The form of the extension was designed to catch the sunlight from early morning and throughout the day and finally to reflect the last of the evening sun down into the double-storey living space off the vast sloping ceiling plane. The extension and development of the attic space more than double the floor area of the house – all on a very tight budget.
Initially conceived with a wrapping of zinc, cost considerations forced a change to reclaimed natural slate and thermally modified timber cladding for the roof and walls. A minimal steel frame adds solidity to the structure, allowing large areas of glazing and cantilevered flooring out into the garden. Careful reconsideration of the geometry allowed 30% of the initial steel structure to be cut out to save further costs.

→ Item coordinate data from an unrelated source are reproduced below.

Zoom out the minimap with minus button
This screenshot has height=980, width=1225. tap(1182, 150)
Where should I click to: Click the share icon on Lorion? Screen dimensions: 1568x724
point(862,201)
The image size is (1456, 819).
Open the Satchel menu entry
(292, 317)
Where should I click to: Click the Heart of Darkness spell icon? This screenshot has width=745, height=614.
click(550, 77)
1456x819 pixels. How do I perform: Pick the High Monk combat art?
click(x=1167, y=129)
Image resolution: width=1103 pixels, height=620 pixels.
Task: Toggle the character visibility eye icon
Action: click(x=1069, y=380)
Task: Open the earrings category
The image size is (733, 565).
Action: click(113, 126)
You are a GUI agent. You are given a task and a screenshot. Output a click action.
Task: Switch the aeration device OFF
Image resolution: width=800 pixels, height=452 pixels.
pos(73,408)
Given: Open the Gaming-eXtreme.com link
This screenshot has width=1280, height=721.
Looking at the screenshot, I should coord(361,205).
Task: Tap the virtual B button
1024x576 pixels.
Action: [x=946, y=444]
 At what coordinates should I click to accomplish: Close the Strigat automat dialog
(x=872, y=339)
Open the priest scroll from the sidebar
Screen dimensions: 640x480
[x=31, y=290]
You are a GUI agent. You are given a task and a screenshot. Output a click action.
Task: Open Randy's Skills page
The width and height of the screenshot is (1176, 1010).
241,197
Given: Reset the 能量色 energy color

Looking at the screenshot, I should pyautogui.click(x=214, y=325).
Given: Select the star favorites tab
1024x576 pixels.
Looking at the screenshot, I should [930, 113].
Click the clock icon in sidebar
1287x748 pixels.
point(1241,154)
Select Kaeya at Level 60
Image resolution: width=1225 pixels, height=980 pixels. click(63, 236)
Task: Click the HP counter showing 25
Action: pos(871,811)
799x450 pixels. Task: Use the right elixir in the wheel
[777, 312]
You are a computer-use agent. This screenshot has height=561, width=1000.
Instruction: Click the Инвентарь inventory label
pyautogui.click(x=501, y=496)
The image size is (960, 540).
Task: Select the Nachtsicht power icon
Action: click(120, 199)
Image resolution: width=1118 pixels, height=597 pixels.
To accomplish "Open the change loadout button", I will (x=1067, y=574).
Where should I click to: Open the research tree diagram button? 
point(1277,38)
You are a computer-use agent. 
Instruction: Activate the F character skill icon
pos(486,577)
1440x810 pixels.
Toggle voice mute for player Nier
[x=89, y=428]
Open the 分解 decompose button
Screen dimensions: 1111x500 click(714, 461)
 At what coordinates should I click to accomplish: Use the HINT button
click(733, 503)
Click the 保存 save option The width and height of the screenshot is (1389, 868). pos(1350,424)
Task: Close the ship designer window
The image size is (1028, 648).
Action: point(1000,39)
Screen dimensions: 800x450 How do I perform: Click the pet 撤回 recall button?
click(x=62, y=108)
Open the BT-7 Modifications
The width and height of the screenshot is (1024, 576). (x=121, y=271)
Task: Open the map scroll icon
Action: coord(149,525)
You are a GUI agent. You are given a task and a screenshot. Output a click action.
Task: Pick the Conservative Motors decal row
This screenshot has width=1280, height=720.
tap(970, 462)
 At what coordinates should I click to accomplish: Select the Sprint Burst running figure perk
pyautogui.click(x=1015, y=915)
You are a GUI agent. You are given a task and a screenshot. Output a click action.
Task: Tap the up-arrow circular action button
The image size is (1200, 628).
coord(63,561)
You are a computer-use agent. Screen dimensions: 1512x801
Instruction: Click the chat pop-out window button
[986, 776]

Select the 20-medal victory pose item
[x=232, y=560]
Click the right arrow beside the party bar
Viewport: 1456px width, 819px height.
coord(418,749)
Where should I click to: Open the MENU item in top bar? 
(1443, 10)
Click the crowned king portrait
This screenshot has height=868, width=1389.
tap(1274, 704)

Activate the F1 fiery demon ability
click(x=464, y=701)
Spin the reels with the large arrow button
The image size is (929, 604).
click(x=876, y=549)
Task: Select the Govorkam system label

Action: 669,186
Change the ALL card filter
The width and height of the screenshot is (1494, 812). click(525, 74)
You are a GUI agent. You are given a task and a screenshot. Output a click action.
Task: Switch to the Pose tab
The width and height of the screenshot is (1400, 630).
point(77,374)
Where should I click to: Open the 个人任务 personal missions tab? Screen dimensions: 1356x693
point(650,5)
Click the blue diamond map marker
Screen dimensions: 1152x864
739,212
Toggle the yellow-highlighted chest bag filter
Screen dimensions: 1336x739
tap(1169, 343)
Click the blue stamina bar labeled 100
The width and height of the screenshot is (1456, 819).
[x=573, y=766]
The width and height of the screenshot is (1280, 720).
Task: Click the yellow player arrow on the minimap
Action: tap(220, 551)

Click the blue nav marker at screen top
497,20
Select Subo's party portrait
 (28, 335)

The large volumes of the project had to be dynamically modelled to satisfy planning policies. The angles give order and control to the layout, while opening up key views from the entrance door through the living space and down the length of the rear garden. The soaring, 5.1-metre-tall, frameless, glazed apex corner cantilevers out over the garden, giving a lightness to the volume. The extension is invisible from the street side of this semi-detached house, but explodes out of the rear façade totally unexpectedly. The slate-covered roof and timber-clad north wall shield family life from the elements and neighbouring properties. The expanse of glass welcomes in the sunlight and reveals views over the large garden towards the wooded slopes of Corstorphine Hill.